In [1]:
import os
import sys
import struct
import numpy as np
import cv2
import matplotlib.pyplot as plt

In [2]:
# MNISTのファイル (あらかじめダウンロードしておく)
train_image_file = 'mnist/train-images-idx3-ubyte'
train_label_file = 'mnist/train-labels-idx1-ubyte'
test_image_file = 'mnist/t10k-images-idx3-ubyte'
test_label_file = 'mnist/t10k-labels-idx1-ubyte'

In [3]:
def load_images(filename):
    """ MNISTの画像データを読み込む """

    fp = open(filename, 'rb')
    
    # マジックナンバー
    magic = struct.unpack('>i', fp.read(4))[0]
    if magic != 2051:
        raise Exception('Invalid MNIST file!')
        
    # 各種サイズ
    n_images, height, width = struct.unpack('>iii', fp.read(4 * 3))
    
    # 画像の読み込み
    total_pixels = n_images * height * width
    images = struct.unpack('>' + 'B' * total_pixels, fp.read(total_pixels))
    
    images = np.asarray(images, dtype='uint8')
    images = images.reshape((n_images, height, width, 1))
    
    # 値の範囲を[0, 1]に変更する
    images = images.astype('float32') / 255.0
    
    fp.close()
    
    return images

In [4]:
def load_labels(filename):
    """ MNISTのラベルデータを読み込む """

    fp = open(filename, 'rb')
    
    # マジックナンバー
    magic = struct.unpack('>i', fp.read(4))[0]
    if magic != 2049:
        raise Exception('Invalid MNIST file!')
        
    # 各種サイズ
    n_labels = struct.unpack('>i', fp.read(4))[0]
    
    # ラベルの読み込み
    labels = struct.unpack('>' + 'B' * n_labels, fp.read(n_labels))
    labels = np.asarray(labels, dtype='int32')
    
    fp.close()
    
    return labels

In [5]:
def to_onehot(labels):
    """ one-hot形式への変換 """
    return np.identity(10)[labels]

## モデルの訓練

In [6]:
images = load_images(train_image_file)
labels = load_labels(train_label_file)
onehot = to_onehot(labels)

In [7]:
num_data = len(images)
X = images.reshape((num_data, -1))
y = onehot.reshape((num_data, -1))

In [8]:
def softmax(x, axis=-1):
    """ softmax関数 """
    x = x - np.max(x, axis=axis, keepdims=True)
    ex = np.exp(x)
    return ex / np.sum(ex, axis=axis, keepdims=True)

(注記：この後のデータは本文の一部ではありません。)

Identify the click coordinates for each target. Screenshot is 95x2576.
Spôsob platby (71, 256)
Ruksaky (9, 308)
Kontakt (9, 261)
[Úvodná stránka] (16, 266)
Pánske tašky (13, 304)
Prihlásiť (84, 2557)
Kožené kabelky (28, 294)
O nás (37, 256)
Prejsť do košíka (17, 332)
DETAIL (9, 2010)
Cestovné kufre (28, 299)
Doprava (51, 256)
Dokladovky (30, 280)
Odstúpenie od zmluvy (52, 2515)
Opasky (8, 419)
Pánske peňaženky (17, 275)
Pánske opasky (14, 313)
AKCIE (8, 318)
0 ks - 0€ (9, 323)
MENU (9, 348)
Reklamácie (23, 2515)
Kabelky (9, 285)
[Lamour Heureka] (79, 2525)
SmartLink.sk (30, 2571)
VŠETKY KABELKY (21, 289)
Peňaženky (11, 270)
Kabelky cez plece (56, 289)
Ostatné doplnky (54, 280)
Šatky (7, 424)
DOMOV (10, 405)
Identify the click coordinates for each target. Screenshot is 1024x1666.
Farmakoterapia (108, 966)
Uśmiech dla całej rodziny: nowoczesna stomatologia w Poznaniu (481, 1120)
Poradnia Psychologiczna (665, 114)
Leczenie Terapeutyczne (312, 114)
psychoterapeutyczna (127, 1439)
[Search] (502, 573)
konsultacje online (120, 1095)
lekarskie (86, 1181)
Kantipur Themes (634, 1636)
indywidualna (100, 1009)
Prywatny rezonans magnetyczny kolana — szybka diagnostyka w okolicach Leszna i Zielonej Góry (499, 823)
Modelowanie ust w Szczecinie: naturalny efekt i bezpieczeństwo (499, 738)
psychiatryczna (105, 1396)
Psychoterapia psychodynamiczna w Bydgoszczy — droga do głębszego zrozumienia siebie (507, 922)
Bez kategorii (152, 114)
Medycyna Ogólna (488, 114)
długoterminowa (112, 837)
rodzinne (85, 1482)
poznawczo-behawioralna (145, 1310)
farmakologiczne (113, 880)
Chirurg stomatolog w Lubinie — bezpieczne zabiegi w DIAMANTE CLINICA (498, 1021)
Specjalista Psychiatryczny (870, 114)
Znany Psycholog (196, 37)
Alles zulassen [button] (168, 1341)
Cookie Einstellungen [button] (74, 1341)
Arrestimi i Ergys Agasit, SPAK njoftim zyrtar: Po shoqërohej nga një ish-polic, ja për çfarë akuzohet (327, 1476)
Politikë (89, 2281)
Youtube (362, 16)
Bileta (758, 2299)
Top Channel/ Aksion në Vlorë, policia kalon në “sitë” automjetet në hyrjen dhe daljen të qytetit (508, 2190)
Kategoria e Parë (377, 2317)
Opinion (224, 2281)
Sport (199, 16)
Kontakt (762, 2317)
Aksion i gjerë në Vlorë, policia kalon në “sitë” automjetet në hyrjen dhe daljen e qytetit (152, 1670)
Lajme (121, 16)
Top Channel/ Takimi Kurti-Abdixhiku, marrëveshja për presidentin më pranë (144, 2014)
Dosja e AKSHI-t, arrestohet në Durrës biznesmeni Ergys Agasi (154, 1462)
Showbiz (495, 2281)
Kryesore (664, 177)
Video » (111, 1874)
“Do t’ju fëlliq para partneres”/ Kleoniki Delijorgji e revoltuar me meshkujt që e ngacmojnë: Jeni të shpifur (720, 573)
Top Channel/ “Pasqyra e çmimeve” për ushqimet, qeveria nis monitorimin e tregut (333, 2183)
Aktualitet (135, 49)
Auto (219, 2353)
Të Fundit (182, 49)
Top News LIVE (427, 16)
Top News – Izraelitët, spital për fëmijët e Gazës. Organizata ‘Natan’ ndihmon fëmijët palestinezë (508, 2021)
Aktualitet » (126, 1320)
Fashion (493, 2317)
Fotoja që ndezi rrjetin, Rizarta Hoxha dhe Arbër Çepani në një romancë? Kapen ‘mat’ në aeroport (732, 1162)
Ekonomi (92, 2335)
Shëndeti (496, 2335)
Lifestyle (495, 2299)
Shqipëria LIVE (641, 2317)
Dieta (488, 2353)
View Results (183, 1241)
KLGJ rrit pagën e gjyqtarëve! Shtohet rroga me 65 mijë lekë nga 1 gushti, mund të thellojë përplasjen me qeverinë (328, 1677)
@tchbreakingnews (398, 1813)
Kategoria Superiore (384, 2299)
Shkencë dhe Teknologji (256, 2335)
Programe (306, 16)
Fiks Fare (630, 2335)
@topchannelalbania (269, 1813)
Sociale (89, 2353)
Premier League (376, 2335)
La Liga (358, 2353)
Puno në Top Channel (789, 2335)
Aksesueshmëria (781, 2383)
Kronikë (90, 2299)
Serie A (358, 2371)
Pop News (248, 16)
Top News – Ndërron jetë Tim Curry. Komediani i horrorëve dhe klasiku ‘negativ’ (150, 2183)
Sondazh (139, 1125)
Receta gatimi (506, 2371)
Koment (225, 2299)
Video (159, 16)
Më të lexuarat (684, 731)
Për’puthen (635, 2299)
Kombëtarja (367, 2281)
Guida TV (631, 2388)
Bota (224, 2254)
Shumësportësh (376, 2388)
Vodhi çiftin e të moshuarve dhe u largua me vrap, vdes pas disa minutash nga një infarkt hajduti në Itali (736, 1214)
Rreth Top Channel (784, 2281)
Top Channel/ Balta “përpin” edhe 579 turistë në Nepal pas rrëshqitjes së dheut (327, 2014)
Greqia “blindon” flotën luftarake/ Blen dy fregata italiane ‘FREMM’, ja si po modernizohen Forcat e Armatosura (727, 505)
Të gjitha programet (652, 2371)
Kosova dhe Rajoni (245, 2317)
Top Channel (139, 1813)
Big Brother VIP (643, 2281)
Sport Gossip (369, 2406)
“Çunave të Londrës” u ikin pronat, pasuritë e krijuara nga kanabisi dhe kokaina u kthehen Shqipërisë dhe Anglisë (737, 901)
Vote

def logsumexp(x, axis=-1):
    """ logsumexp関数 """
    x_max = np.max(x, axis=axis, keepdims=True)
    x = x - x_max
    return x_max + np.log(np.sum(np.exp(x), axis=axis, keepdims=True))

def log_softmax(x, axis=-1):
    """ log-softmax関数 """
    ex = np.exp(x)
    return x - logsumexp(x, axis=axis)

In [9]:
# ミニバッチのサイズ
epochs = 6
batch_size = 32

# モメンタムSGDのパラメータ
alpha = 0.01
momentum = 0.9

# パラメータの初期化
in_features = X.shape[-1]
out_features = y.shape[-1]
AA = np.random.normal(size=(out_features, in_features)) / np.sqrt(0.5 * (out_features + in_features))
bb = np.zeros((out_features))

# エポック
grad_AA = np.zeros_like(AA)
grad_bb = np.zeros_like(bb)
for epoch in range(epochs):
    # データの順番は偏りをなくすためにランダムシャッフルする
    indices = np.random.permutation(np.arange(num_data))
    for b in range(0, num_data, batch_size):
        bs = min(batch_size, num_data - b)        
        X_batch = X[indices[b:b+bs], :]
        y_batch = y[indices[b:b+bs], :]

        loss = 0.0
        acc = 0.0
        grad_AA_new = np.zeros_like(AA)
        grad_bb_new = np.zeros_like(bb)
        
        # バッチ内の各データに対してロス、精度、勾配を求める
        t = np.einsum('ij,bj->bi', AA, X_batch) + bb
        log_y_pred = log_softmax(t)
        losses = np.sum(-y_batch * log_y_pred, axis=-1, keepdims=True)

        delta = np.identity(AA.shape[0])
        y_pred = np.exp(log_y_pred)
        dLdy = -y_batch / y_pred
        dydt = np.einsum('bi,ij->bij', y_pred, delta) - np.einsum('bi,bj->bij', y_pred, y_pred)
        dLdt = np.einsum('bi,bij->bj', dLdy, dydt)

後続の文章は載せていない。